Off-White’s popularity keeps growing — and so does the number of its imitators.
Virgil Abloh’s five-year-old luxury streetwear brand is going after 161 merchants operating on Wish.com, an e-commerce platform in the vein of Amazon, for allegedly selling counterfeit merchandise originating from China making use of its trademarked stripe and arrow designs, as well as the Off-White name, according to a lawsuit in New York federal court unsealed last week.
Off-White is asking the court for $2 million in damages for each instance of alleged infringement, along with a preliminary injunction that would see all accused sellers unable to continue operating on Wish during litigation. The damage amount is standard in infringement complaints like this, and are often reduced drastically by judges.
Although not a defendant in the suit, Wish, under its corporate name ContextLogic Inc., is urging the court to temper Off-White’s injunction request and partially lift the temporary restraining order already imposed on the sellers, arguing it creates “undue restraints on non-infringing conduct” on the platform. The company also claimed that a formal injunction would have a “significant negative impact” on its business and Wish users.
ContextLogic brand protection manager Maral Behnam-Garcia told the court that Wish operates a program that allows brands to register and identify infringing goods being sold and request that the listings be removed, something he claims Off-White never did.
At any rate, since the filing of the lawsuit, Behnam-Garcia said the product posts identified by Off-White as infringing, one for each of the 161 defendants, have been taken down. Moreover, ContextLogic looked into the activity of each accused seller and identified additional counterfeit Off-White products and it took down those posts, too.
The company also compiled a full report on the activity of the sellers, finding they collectively have sold more than $41 million worth of product through Wish in their time on the platform and that at least $1.18 million of those sales were likely counterfeit Off-White merchandise.

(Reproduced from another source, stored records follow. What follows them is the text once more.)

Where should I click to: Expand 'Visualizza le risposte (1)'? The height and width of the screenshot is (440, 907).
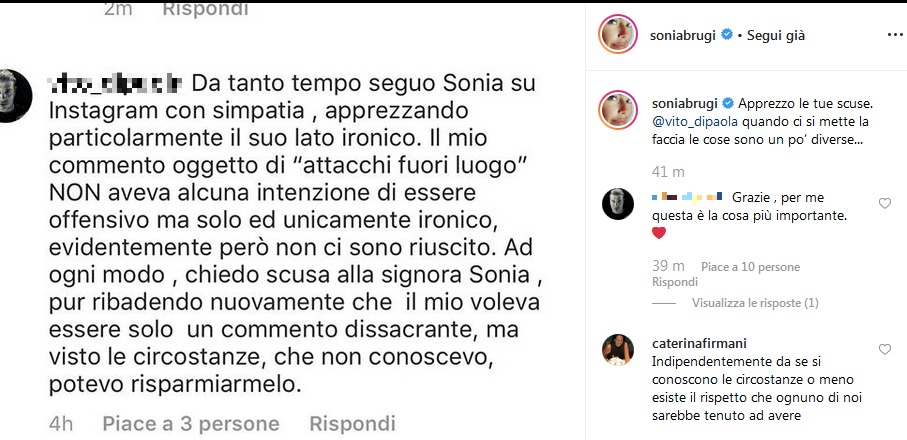coord(754,303)
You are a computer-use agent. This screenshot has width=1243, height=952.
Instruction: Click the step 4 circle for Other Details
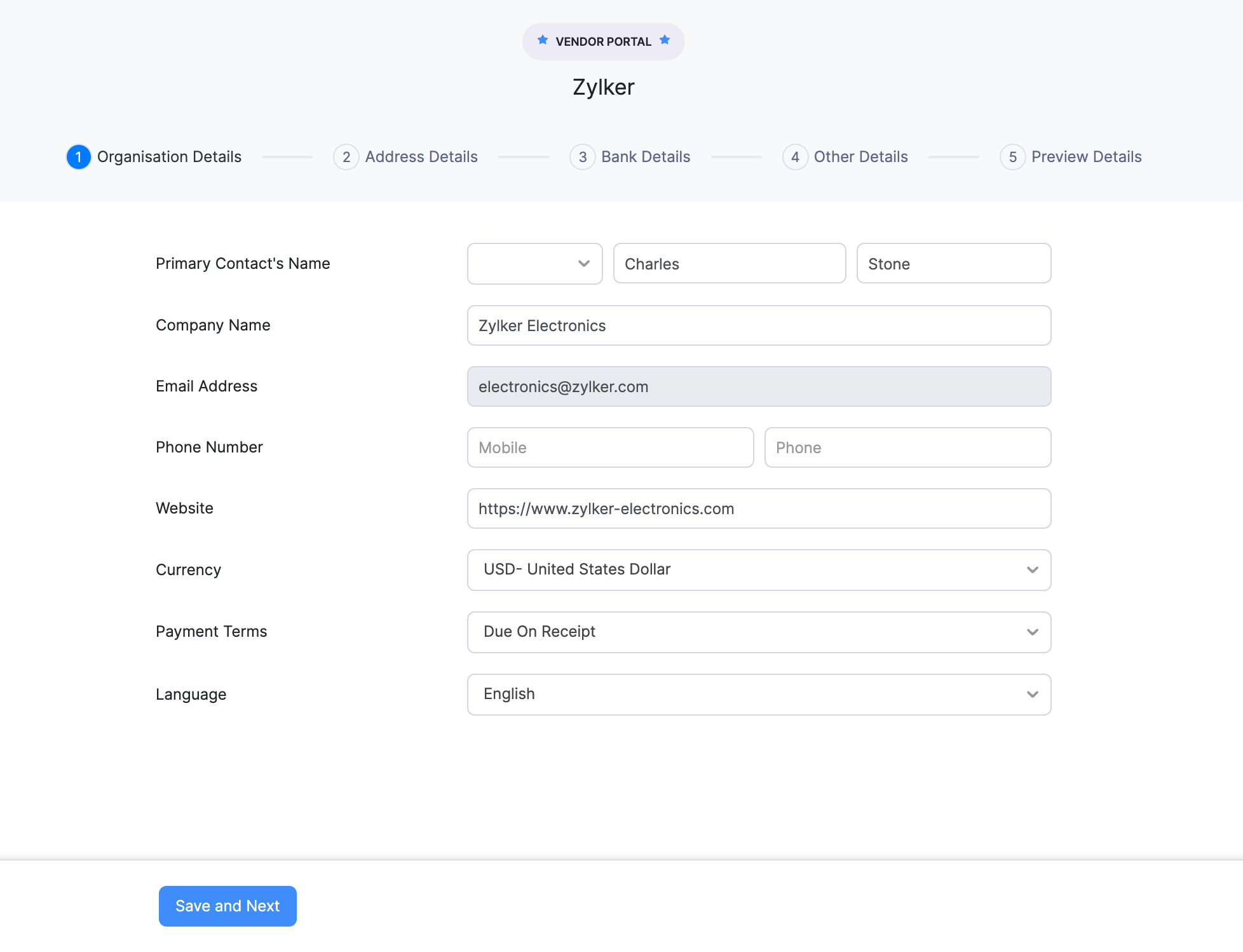[795, 157]
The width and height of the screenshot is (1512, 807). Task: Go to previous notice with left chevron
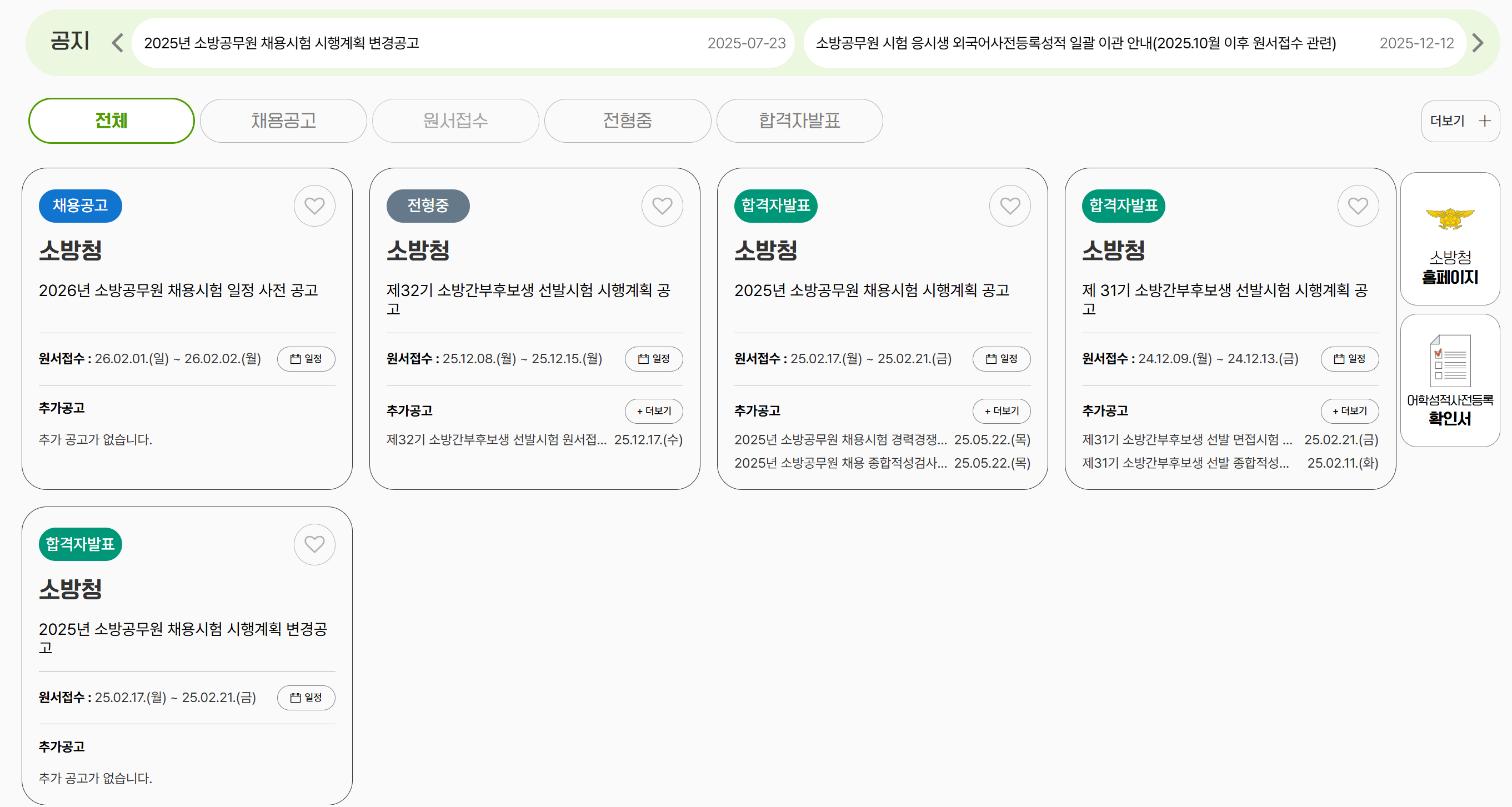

However, ContextLogic said more than one million U.S. shoppers have purchased product from the defendant sellers that purportedly do not have anything to do with Off-White’s trademarks, as have an additional 1.8 million users outside the U.S. The company did not say whether any of the products not related to Off-White appeared to be counterfeits of other brands, but it did reveal that 36 of the 161 accused sellers have been suspended from Wish “based on the level of product they offered on the Wish trading platform that allegedly infringed Off-White’s intellectual property rights.”
But this may not be enough for Off-White.
Abloh, who was recently tapped by LVMH Moët Hennessy Louis Vuitton to lead men’s wear at Louis Vuitton, said in a declaration filed with the court that Off-White’s success is “due to its use of the highest-quality materials and processes” and the “word-of-mouth buzz that its consumers have generated.” The counterfeits also have allegedly caused lost profits, damaged the “inherent value” of Off-White’s marks and even damaged the brand’s relationships with retailers and shoppers, along with its “ability to attract new customers,” not least due to the difference in price between the real and counterfeit products.
Off-White’s denim jacket with its stripe logo featured on the back retails for $765 and a copycat version selling on Wish was listed for $41, while an alleged copy of its $540 long-sleeve arrow design cotton shirt sells for $22.